Nationwide 11 million juveniles were arrested in 2008, according to the report. And while not all arrested youth are placed in some form of detention (either short- or long-term) the median stay in custody in 2006 was 65 days. Eighty percent remained in detention for at least 30 days and 57 percent for at least 90 days. All of those youths require healthcare of some kind.
“We wanted to advocate for these youth to have the same level and standards of care as non-incarcerated youth in the community,” the report’s lead author, Dr. Paula Braverman, Director of Community Programs at the Cincinatti Children’s Hospital Medical Center said in an email.

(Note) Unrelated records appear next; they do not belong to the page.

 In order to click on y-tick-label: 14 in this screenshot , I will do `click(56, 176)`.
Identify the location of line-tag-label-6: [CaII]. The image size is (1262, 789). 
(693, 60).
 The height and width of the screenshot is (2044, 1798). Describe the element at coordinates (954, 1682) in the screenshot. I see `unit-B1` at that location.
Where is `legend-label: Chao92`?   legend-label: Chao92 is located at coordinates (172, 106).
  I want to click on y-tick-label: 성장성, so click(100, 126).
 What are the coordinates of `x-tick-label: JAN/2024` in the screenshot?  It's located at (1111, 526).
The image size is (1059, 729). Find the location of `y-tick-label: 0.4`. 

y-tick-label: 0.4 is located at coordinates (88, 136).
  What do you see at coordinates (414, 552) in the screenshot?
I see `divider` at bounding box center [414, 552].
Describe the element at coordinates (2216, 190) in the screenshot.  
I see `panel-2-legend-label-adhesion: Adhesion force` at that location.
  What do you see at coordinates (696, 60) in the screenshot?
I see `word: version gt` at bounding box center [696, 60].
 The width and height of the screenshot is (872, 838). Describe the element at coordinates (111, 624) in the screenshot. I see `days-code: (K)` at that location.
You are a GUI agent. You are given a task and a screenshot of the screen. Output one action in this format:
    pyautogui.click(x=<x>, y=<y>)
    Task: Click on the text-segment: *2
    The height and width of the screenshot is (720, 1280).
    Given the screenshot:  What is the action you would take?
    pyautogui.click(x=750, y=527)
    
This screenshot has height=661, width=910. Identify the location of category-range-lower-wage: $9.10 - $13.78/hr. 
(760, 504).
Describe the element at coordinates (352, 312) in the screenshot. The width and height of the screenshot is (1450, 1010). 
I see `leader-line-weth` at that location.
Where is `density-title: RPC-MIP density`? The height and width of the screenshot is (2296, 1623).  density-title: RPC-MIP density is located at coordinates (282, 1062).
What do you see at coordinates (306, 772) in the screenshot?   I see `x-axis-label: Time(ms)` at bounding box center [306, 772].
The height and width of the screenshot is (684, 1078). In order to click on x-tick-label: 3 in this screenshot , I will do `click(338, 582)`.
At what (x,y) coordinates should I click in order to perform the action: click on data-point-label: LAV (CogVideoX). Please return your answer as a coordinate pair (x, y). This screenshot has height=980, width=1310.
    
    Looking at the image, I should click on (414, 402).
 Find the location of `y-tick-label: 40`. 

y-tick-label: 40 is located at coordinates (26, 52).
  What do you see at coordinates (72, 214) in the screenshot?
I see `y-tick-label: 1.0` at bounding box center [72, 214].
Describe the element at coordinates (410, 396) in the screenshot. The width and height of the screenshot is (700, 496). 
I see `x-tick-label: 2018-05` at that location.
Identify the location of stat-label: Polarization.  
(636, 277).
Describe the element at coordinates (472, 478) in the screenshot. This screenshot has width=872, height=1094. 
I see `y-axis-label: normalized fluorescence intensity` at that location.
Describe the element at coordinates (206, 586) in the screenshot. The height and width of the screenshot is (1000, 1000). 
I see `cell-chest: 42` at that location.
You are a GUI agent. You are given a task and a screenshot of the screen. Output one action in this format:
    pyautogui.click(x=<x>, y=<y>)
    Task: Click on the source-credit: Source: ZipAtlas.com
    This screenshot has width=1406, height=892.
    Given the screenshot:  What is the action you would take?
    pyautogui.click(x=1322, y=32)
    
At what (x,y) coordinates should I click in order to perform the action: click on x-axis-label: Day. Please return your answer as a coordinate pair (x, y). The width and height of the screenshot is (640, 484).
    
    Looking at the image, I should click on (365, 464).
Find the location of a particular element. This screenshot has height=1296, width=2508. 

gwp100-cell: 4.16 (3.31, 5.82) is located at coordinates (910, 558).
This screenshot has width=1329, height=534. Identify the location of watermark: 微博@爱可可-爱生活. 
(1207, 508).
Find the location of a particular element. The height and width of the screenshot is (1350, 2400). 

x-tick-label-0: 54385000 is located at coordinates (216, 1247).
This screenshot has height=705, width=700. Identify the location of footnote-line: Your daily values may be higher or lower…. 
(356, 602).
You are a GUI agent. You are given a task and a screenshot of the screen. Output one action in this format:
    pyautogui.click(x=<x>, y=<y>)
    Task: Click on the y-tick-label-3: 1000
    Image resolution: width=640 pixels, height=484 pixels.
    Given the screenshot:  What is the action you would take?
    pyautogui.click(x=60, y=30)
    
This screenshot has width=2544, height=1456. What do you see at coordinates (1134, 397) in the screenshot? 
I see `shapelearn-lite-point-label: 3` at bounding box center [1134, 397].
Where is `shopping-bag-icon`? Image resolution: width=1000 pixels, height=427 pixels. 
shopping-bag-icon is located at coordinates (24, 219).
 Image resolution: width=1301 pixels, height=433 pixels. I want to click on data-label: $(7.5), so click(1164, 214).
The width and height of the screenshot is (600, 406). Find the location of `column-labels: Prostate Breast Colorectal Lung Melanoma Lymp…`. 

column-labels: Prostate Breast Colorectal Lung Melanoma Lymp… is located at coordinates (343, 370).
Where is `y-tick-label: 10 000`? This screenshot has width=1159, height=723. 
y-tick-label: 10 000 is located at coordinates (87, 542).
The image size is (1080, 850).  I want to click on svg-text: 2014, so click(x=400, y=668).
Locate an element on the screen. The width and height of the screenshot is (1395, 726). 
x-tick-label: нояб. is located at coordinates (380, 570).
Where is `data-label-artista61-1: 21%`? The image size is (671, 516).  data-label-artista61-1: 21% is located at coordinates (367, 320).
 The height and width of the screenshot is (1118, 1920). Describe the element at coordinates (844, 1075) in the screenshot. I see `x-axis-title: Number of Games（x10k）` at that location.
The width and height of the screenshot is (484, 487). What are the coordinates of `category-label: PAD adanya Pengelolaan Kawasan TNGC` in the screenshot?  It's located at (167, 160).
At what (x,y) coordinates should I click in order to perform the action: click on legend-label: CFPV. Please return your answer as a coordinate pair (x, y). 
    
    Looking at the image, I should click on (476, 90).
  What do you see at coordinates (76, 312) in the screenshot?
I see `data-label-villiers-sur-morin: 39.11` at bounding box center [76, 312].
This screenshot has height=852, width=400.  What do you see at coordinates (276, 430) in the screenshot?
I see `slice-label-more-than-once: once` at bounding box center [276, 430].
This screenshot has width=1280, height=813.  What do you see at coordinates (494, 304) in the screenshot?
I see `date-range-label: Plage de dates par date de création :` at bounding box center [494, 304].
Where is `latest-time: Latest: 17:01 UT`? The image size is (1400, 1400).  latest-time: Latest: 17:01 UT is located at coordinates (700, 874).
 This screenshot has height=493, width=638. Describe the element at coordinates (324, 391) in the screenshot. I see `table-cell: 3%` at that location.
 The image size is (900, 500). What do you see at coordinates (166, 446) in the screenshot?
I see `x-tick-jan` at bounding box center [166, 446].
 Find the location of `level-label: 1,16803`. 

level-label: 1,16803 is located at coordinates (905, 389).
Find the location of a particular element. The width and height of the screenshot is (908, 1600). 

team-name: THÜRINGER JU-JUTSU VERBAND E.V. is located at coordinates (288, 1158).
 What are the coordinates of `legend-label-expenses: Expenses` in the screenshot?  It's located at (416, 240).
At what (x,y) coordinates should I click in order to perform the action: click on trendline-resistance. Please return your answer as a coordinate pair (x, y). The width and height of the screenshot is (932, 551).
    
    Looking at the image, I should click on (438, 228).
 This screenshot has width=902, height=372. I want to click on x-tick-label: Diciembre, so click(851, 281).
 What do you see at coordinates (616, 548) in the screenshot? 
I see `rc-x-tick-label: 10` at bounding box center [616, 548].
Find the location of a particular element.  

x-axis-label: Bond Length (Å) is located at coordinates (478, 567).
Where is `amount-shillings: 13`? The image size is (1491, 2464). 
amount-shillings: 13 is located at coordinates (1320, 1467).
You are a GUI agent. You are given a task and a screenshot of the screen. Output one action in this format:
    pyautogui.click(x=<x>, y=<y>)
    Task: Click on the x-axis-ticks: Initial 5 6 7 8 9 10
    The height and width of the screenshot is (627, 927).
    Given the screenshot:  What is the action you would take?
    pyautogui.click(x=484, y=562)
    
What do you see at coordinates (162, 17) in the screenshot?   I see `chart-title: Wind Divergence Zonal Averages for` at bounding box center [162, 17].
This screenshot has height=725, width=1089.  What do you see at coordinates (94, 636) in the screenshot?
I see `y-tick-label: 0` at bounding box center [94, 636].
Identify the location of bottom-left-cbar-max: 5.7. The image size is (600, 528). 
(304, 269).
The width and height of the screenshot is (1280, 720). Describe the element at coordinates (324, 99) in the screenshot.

She said the Committee on Adolescence also “outlined specific recommendations which included the training and skill of the health care providers.”
Currently, the National Commission on Correctional Health Care (NCCHC) publishes standards for care in juvenile facilities. At a minimum, the NCCHC says, youth should be screened by health care professionals immediately upon arriving at an intake facility to check for contagious conditions, urgent health needs and suicidal thoughts. Within seven days of intake, youth should be given a hands-on, comprehensive health examination by a doctor. Girls and boys are tested for sexually transmitted diseases and vaccinations are updated. A further mental health screening must be performed within 14 days. A dental examination must be performed within seven days.